Commissie voor Openbare Werken, Mobiliteit en Energie Vergadering van 10/10/2006
Vraag om uitleg van de heer Jan Peumans tot de heer Kris Peeters, Vlaams minister van Openbare Werken, Energie, Leefmilieu en Natuur, over de IJzeren Rijn
De voorzitter: De heer Peumans heeft het woord.
De heer Jan Peumans: Mijnheer de voorzitter, de reden van deze vraag is te weten te komen wat de huidige stand van zaken in dat dossier is, want ik word hierover bestookt met mails. Er komen de meest tegenstrijdige berichten over. Mijnheer de minister, verschillende leden, waaronder mijn partijvoorzitter de heer De Wever, hebben hier al vragen over gesteld. Het is niet alleen een Antwerps verhaal, maar een Antwerps-Limburgs. In het voorjaar stond federaal staatssecretaris en toekomstig burgemeester Tuybens even in het oog van de storm toen hij de publieke confrontatie aanging met de Nederlandse minister Peijs, nu demissionair. Vanuit diplomatiek oogpunt was dat niet zo aardig ten opzichte van minister Peijs, maar blijkbaar zijn alle plooien nu gladgestreken.
Op 6 juli sloten minister Peijs en staatssecretaris Tuybens een akkoord omtrent de 'Opdrachtbeschrijving voor de Commissie van Onafhankelijke Deskundigen met betrekking tot de IJzeren Rijn'. Indertijd is er een uitspraak gedaan door de arbitragecommissie. Hiermee komt er misschien schot in de zaak. In de pers verschenen er dan ook al artikels, zoals 'IJzeren Rijn naar tekentafel' in De Tijd van 14 september laatstleden.
In een brief aan de voorzitter van de Nederlandse Tweede Kamer plaatst minister Peijs toch een aantal kanttekeningen, onder meer over het tijdelijk beperkt rijden over het bestaande historische tracé: 'Geheel in de lijn met de Nederlandse opstelling, zoals ik tijdens het overleg met de Tweede Kamer op 7 juni 2005 heb besproken met brede steun vanuit uw Kamer, heb ik aangegeven dat daarvan geen sprake kan zijn.".
Mijnheer de minister, bent u op de hoogte van het akkoord dat gesloten is? Is de Vlaamse Regering bij de totstandkoming ervan betrokken? Hoe staan u en de Vlaamse Regering tegenover het gesloten akkoord? Hoe staat u tegenover de bedenkingen door minister Peijs geformuleerd? Hoe verloopt de samenwerking tussen de Vlaamse en federale overheid, zowel wat betreft de technische werkgroep die alle projecten van zeer nabij volgt, als op politiek vlak?

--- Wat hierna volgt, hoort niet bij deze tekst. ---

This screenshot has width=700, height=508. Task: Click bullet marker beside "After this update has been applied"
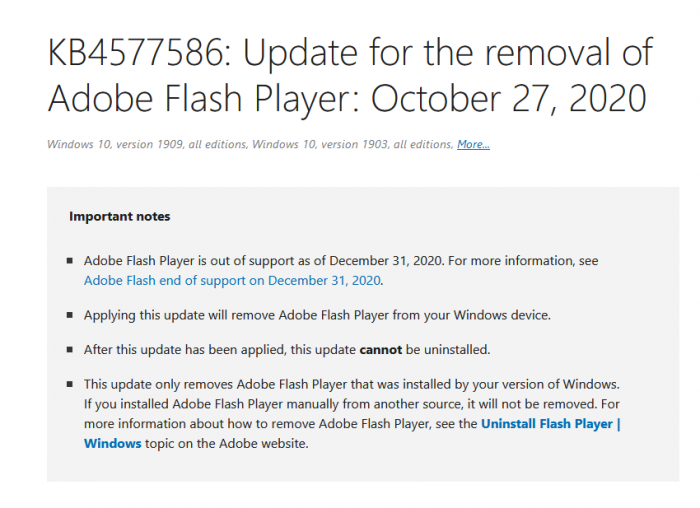pos(69,350)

De voorzitter: De heer Penris heeft het woord.
De heer Jan Penris: De Nederlanders doen niet alleen moeilijk in het dossier van de IJzeren Rijn, en we begrijpen hen, maar ook in het Scheldeverdiepingdossier worden steeds meer obstakels vanuit verschillende Nederlandse hoeken opgeworpen, niet het minst vanuit de bijzonder machtige administratie Rijkswaterstaat. De uitspraak van de bilaterale arbitragecommissie heeft Vlaanderen en België in het gelijk gesteld wat betreft de IJzeren Rijn. Zo'n arbitrage-uitspraak moet ook gerealiseerd worden.
In Nederland hebben we een diplomaat gehad die soms zeer bedenkelijke uitspraken deed over de Vlaamse en Belgische politiek, een man in wie ik geen al te groot vertrouwen meer heb. Er is hoop op beterschap want hij zal worden opgevolgd. Hoe volgen wij zijn opvolger op?

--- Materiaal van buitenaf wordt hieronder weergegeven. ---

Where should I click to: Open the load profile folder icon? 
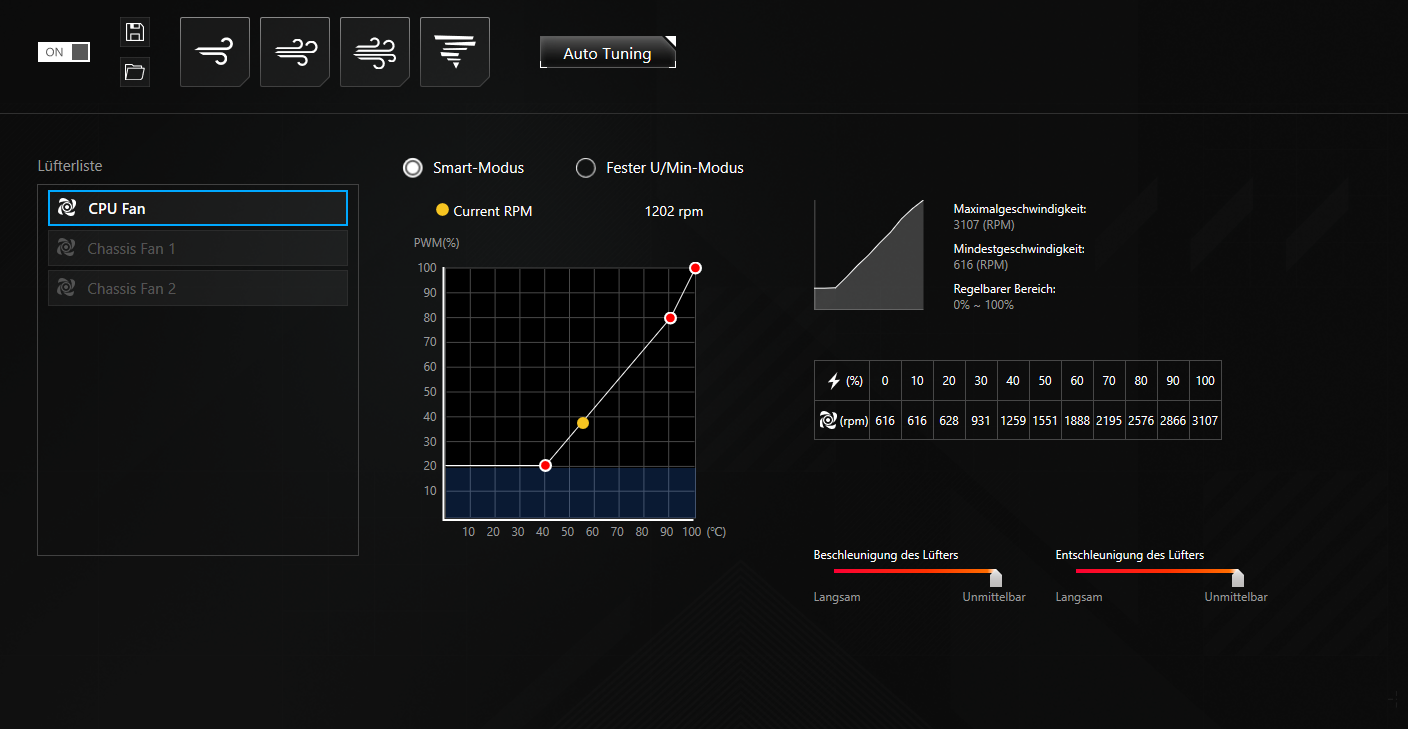coord(134,72)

De heer Peumans stelt terechte vragen want zowel het dossier van de Scheldeverdieping als dat van de IJzeren Rijn zijn dossiers waar wij in rechte ons gelijk hebben. Internationaalrechtelijk staan wij het sterkst. In de feiten bekomen we ons gelijk echter niet. Ik vrees dat we met de verkiezingen in Nederland in het vooruitzicht, dat gelijk nog niet te snel zullen bekomen. Het is van het grootste belang dat de Vlaamse overheid de nodige diplomatieke druk kan blijven uitoefenen, minstens in beide dossiers. Mijnheer de minister, hoe probeert u dat concreet te doen?
De voorzitter: De heer Vrancken heeft het woord.

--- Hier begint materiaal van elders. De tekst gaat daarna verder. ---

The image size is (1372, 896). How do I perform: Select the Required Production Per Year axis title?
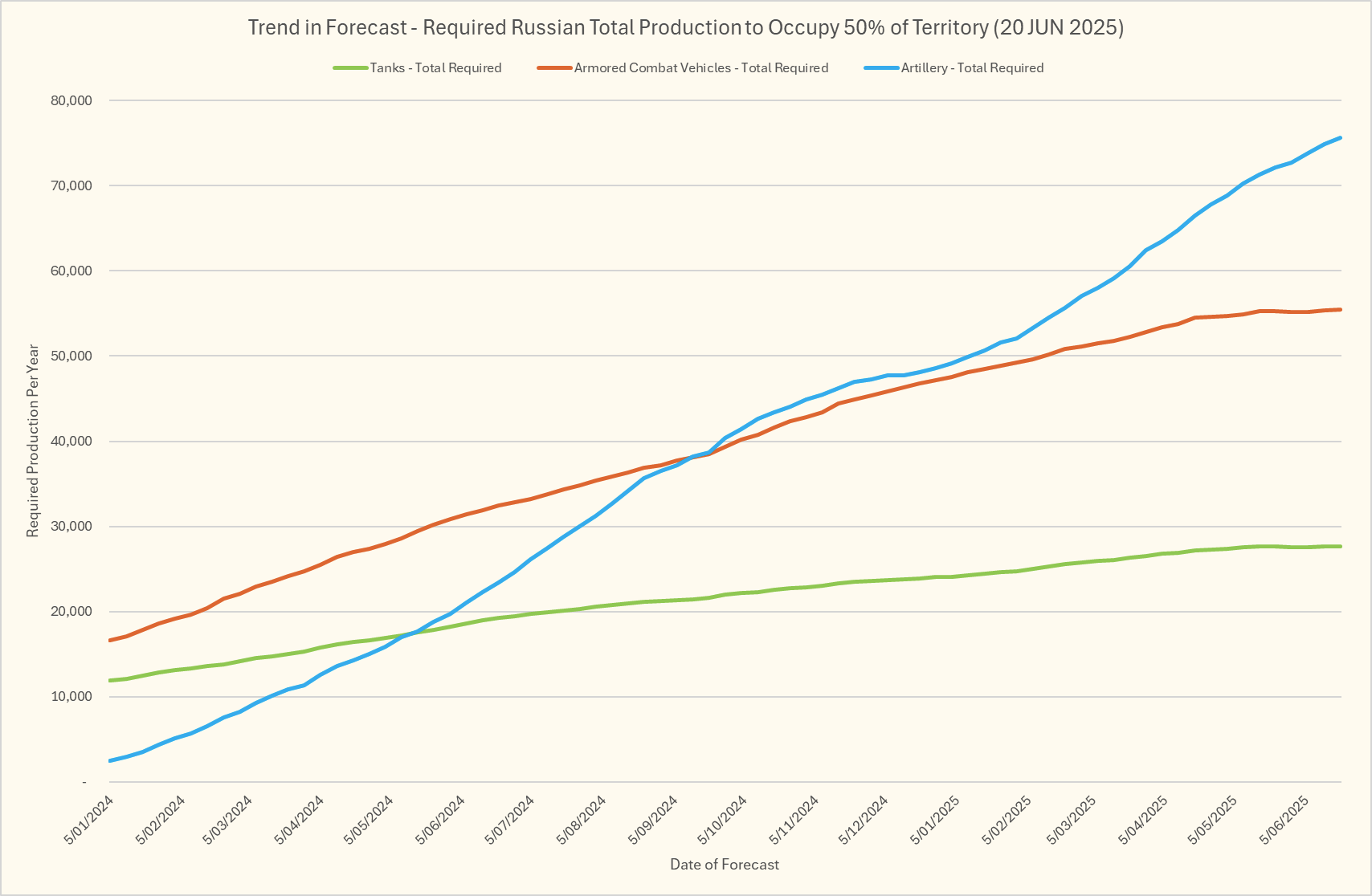(33, 441)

De heer John Vrancken: De Nederlandse minister-president Balkenende is op een VKW-bijeenkomst in Limburg in debat getreden met de minister-president en draaide rond de pot wat betreft de IJzeren Rijn. We hebben alle redenen om de nodige twijfels over de ernst van die besprekingen te uiten.
Er is nog een bijkomend aspect. Binnenkort wordt vanuit Maastricht een snelle verbinding naar Brussel gelegd, voor 70 percent gefinancierd door de NMBS op Nederlands grondgebied. Ik heb daar bedenkingen bij. We kunnen ons vragen stellen bij de haalbaarheid van dergelijke projecten. Waarom gaat de NMBS een verbinding op Nederlands grondgebied financieren? Dat ligt parallel met de problematiek die op de IJzeren Rijn weegt. Ook daar zegt Nederland zich niet geroepen te voelen om de financiering van de IJzeren Rijn op het grondgebied van Nederland op zich te nemen.
De voorzitter: Minister Peeters heeft het woord.
Minister Kris Peeters: Mijnheer Vrancken, wat u zegt over de financiering van de NMBS op Nederlands grondgebied, moet ik nakijken. Misschien kunt u deze vraag nog eens indienen als een nieuwe vraag want ik kan daar nu niet onmiddellijk op antwoorden.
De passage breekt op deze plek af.